In our letter to NEJM, Ted Marmor and I noted that fact and stated that the MSSP program had raised Medicare’s costs by 0.2 percent. We cited a 2015 report by CMS’s Office of the Actuary (OACT). Rather than simply concede the fact that the MSSP program had raised costs and that they had misled readers by citing gross rather than net figures, Blumenthal et al. claimed that the OACT report concluded “the MSSP have been shown to produce savings…” That was false. I urge readers to go to page 4 of the report and read this statement: “[T]he MSSP beneficiaries in the program’s first performance period (covering April 2012 through calendar year 2013) exhibited total spending that was only 0.5 percent below the combined benchmark, or slightly less than the offsetting cost of resulting shared savings payments (net of shared losses) that represented about 0.7 percent of the combined benchmark.” If we subtract savings of 0.5 from payments to ACOs of 0.7, we get a loss to Medicare of 0.2 percent.

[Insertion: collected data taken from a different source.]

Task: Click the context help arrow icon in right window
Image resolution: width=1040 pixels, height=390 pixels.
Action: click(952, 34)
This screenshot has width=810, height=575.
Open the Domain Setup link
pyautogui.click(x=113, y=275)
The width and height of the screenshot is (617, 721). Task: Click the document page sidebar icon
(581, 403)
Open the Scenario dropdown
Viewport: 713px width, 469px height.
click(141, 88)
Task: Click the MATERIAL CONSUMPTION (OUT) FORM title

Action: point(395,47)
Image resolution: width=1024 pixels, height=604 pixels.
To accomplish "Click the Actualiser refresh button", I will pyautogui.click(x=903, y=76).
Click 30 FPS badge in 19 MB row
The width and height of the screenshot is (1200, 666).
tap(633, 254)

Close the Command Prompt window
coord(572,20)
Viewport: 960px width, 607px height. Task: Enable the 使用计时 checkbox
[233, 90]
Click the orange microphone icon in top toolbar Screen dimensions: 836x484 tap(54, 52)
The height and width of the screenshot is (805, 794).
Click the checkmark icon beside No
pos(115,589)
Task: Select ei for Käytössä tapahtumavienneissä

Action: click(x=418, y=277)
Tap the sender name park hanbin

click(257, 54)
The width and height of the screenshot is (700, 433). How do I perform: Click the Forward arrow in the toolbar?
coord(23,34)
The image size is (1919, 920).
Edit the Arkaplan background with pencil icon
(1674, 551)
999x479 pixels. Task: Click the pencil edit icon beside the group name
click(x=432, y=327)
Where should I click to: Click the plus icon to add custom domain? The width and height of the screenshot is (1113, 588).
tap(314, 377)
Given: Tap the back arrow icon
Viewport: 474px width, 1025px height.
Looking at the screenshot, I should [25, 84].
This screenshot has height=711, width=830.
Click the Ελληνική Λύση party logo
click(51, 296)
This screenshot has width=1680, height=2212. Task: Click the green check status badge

The OACT report also examined a simulated version of the MSSP which did not simulate shared savings, and reported modest gross savings for the MSSP ACOs. Blumenthal et al. may have been referring to this simulation of gross savings. If they were, they were being doubly disingenuous. Citing a SIMULATION that examined GROSS savings to demonstrate that the REAL-world MSSP achieved NET savings is disingenuous twice over.